# I don’t want to give up my rabbits but I have nowhere to put them



## mochiandsaffron (Aug 26, 2021)

My boyfriend and I got 2 sweetheart Netherland dwarfs Saffron and Mochi. They stayed with me for a while until my landlord came into the apartment and saw them. He said I couldn’t have them because they are “barn animals” which I find ridiculous. So then they stayed with my boyfriend for a while until recently his mom has been nagging him that she doesn’t want them there anymore. I asked some friends if they can take them in for a while and all of them said they can’t. I don’t want to surrender them to a rescue because I love them and have spent so much time and effort into taking care of them. It’s really heartbreaking and I don’t know what to do . I’m desperate for answers and made an account here just to ask this question.


----------



## Bunzy (Aug 27, 2021)

Hey there, I love my bunnies so much too, but If you have no one you know to care for them you could make a listing on Facebook or Craigslist you I actually bought my rabbits from a Craigslist post, I would have a rehoming fee to make sure they go to a good home also I would request a couple of pictures every month for a check up on them. I hope this was helpful.


----------



## JBun (Aug 27, 2021)

One thing to do if you haven't already, is to check your rental agreement. Depending on where you live and what your rental agreement is, rabbits may not be excluded as a pet you can have.


----------



## Morchall (Aug 27, 2021)

maybe you could try facebook (even if you don't have a facebook, you could make one just to see people in your area). I was surprised how quickly a gofundme I made got around when my mom shared it on facebook. or as someone else suggested, craigslist, or another site where you can post classifieds.
you could also try asking the rabbit rescue for advice, but you may end up having to leave your rabbits with the rescue if you want them to find homes for the bunnies.
I feel awful this is happening to you, I'm so sorry you're going through this. no one should have to give up their beloved pets. I definitely have some not-so-nice words I would use to describe your landlord.


----------



## mochiandsaffron (Aug 27, 2021)

Morchall said:


> maybe you could try facebook (even if you don't have a facebook, you could make one just to see people in your area). I was surprised how quickly a gofundme I made got around when my mom shared it on facebook. or as someone else suggested, craigslist, or another site where you can post classifieds.
> you could also try asking the rabbit rescue for advice, but you may end up having to leave your rabbits with the rescue if you want them to find homes for the bunnies.
> I feel awful this is happening to you, I'm so sorry you're going through this. no one should have to give up their beloved pets. I definitely have some not-so-nice words I would use to describe your landlord.
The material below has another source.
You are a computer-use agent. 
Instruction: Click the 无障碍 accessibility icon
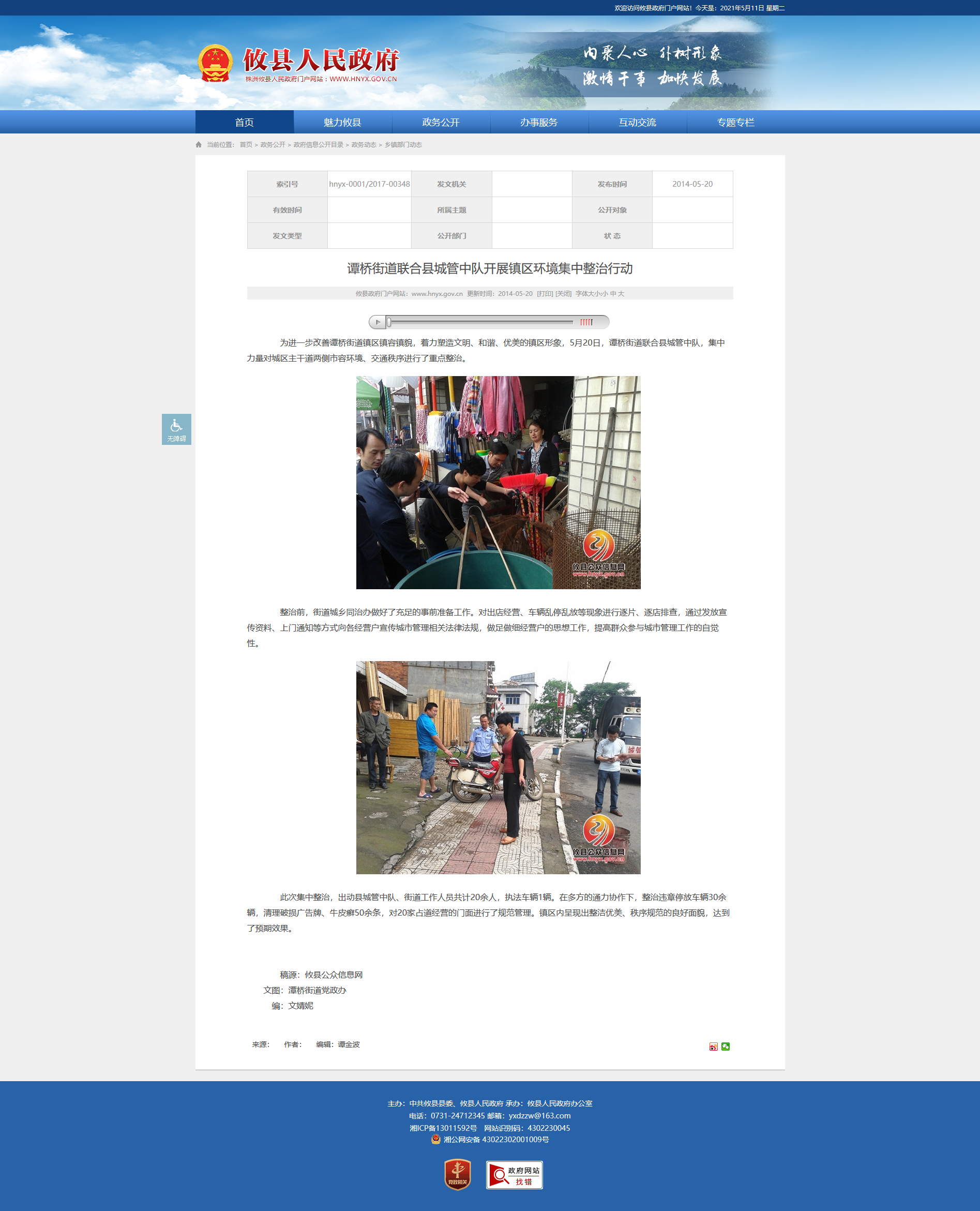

I’m going to see if I can fill out an emotional support animal form and present it to him


----------



## Roo1234 (Aug 27, 2021)

Keep us updated


----------



## Preitler (Aug 27, 2021)

I definitly would look up what the local law actually says. I reckon that can be difficult in the US to find out, maybe it would be a good idea contacting a local animal shelter or so to ask if they can give you some pointers.
For example, over here that is none of the landlords business as long as other people aren't bothered, like by a barking dog. Landlord can't even come over for an inspection without an appointment if there isn't something like a broken water pipe. If there is "No pets allowed" in the rental agreement I just can ignore it, since 2010 it is invalid.
Of course I have to pay for any damage done, well, I didn't get much of the deposit back when I left my last apartment 6 years ago....


----------



## mochiandsaffron (Aug 27, 2021)

Preitler said:


> I definitly would look up what the local law actually says. I reckon that can be difficult in the US to find out, maybe it would be a good idea contacting a local animal shelter or so to ask if they can give you some pointers.
> For example, over here that is none of the landlords business as long as other people aren't bothered, like by a barking dog. Landlord can't even come over for an inspection without an appointment if there isn't something like a broken water pipe. If there is "No pets allowed" in the rental agreement I just can ignore it, since 2010 it is invalid.
> Of course I have to pay for any damage done, well, I didn't get much of the deposit back when I left my last apartment 6 years ago....


Do you live in the US?


----------



## Preitler (Aug 27, 2021)

No, that's why I said how it's over here, I don't know much about how that is in the US, but I got the impression some things around animals can be pretty complicated.


----------



## Johndxu (Aug 28, 2021)

Netherland dwarf definitely not a barn animal. It is a pet. Check your lease agreement to see if any clause regarding pets. Of the lease agreement does not have this clause, the landlord can not evict you because of this. Here in Ontario Canada, lease agreement with "No Pets" clause is illegal. The lease agreement has restrictions is legal, for example "no large animal over .. Lbs. So, call any local real estate agent to ask such question free of charge.


----------



## Johndxu (Aug 28, 2021)

By the way, if you just lease a room and using the same kitchen or bathroom, then there is no law to protect you in Ontario. The landlord has all rights to let you go even throwing your stuff outside of the door if you refuse to leave.


----------



## Nancy McClelland (Oct 17, 2021)

We'd take them if you were closer.


----------



## Blue eyes (Oct 17, 2021)

I'd like to 2nd (and 3rd) what others have said about checking your lease agreement. There should be some info regarding pets. That would be the first thing I would check if I were in your shoes. 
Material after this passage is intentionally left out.